Auch nach dem Friedensabkommen von Ende 2022 weigert sich Präsident Isayas Afewerki bis heute, seine Truppen abzuziehen, die für viele Menschenrechtsverletzungen verantwortlich gemacht werden. Denn die TPLF, die während des Unabhängigkeitskriegs in Äthiopien an der Macht war, ist für ihn bis heute ein erbitterter Feind, den er beschuldigt, "Söldner Washingtons" zu sein, die eine westliche Hegemonie am Horn von Afrika aufrechterhielten.
Bei einem seltenen internationalen Auftritt auf dem Afrika-Klimagipfel in Nairobi vor wenigen Wochen sagte Isayas Afewerki: Er dränge jeden, sich nicht von den Milliarden Dollars verleiten zu lassen, die von sogenannten Wohltätern versprochen würden, und sich von der Abhängigkeit des Westens zu lösen.
Isayas Afewerki und Wladimir Putin auf dem Sankt Petersburger Wirtschaftsforum.

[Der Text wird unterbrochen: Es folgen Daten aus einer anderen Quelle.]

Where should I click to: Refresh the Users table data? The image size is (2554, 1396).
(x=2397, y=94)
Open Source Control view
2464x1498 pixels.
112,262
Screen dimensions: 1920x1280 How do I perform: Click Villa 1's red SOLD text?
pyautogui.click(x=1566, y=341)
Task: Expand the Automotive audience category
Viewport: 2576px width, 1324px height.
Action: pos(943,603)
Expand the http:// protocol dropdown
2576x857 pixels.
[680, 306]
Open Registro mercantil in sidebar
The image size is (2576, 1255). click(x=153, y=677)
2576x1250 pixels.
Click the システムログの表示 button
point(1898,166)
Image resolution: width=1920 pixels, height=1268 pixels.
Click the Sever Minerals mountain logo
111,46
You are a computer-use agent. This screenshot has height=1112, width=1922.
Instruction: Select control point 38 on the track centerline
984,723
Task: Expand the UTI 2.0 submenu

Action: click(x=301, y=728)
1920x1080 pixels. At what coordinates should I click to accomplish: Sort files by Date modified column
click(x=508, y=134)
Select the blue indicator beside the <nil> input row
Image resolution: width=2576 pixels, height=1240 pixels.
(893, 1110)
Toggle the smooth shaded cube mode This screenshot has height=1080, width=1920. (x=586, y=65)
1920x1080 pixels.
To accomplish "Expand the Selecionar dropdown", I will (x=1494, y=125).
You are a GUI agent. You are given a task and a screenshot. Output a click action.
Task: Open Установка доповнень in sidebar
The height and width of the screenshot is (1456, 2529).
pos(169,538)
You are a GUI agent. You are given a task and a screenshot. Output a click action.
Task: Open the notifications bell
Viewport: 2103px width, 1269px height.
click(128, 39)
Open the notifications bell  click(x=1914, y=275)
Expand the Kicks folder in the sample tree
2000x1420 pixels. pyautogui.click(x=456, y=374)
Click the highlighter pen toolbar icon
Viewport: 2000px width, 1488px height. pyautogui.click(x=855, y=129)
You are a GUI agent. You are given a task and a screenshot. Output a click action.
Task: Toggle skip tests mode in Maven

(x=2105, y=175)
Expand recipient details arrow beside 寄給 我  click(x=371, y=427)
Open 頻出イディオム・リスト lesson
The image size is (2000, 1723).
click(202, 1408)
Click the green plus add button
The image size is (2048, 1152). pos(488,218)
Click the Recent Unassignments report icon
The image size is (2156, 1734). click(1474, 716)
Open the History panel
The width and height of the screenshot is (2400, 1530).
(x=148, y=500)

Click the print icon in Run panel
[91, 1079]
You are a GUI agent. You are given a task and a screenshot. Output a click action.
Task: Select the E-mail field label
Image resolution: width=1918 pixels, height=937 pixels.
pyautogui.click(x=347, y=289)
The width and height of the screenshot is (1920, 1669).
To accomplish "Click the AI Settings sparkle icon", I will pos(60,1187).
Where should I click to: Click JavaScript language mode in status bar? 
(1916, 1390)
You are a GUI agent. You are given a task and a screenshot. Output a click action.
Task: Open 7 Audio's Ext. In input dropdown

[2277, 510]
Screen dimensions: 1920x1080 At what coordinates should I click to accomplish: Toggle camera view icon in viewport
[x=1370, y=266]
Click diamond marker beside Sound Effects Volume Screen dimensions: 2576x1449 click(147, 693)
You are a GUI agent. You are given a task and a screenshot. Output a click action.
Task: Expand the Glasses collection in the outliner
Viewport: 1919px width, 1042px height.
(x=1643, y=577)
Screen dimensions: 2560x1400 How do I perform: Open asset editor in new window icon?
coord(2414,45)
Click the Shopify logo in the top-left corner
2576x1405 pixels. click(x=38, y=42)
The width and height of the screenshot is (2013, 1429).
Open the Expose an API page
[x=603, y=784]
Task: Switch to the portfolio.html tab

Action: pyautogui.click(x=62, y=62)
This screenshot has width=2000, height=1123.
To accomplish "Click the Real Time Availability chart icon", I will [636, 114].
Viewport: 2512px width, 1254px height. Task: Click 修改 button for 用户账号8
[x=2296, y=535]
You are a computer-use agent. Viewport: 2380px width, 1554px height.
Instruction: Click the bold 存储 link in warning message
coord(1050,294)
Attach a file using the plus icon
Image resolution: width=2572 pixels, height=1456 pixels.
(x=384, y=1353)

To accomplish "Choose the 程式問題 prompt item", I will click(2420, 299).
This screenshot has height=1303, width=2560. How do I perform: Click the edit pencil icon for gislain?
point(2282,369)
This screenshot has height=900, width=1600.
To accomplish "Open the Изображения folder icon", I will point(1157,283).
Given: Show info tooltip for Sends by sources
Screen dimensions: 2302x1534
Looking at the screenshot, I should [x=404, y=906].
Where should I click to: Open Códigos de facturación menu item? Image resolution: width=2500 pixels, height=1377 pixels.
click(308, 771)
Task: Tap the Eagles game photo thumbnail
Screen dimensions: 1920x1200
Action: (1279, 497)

Stattdessen sucht Eritrea zunehmend die Nähe Russlands und Chinas - und stilisiert den Konflikt in Tigray somit auch zum Grabenkampf gegen den Westen. Dass die Deutsch-Eritreische Gesellschaft diesbezüglich die Meinung des Präsidenten teilt, kann man auf der Internetseite des eritreischen Informationsministeriums nachlesen.
Die Aktivistin Vanessa Tsehaye ist erst 27 Jahre alt, aber hat wenig Hoffnung auf Veränderung: Sie frage sich, ob sie zu ihren Lebzeiten noch ein freies Eritrea erleben werde.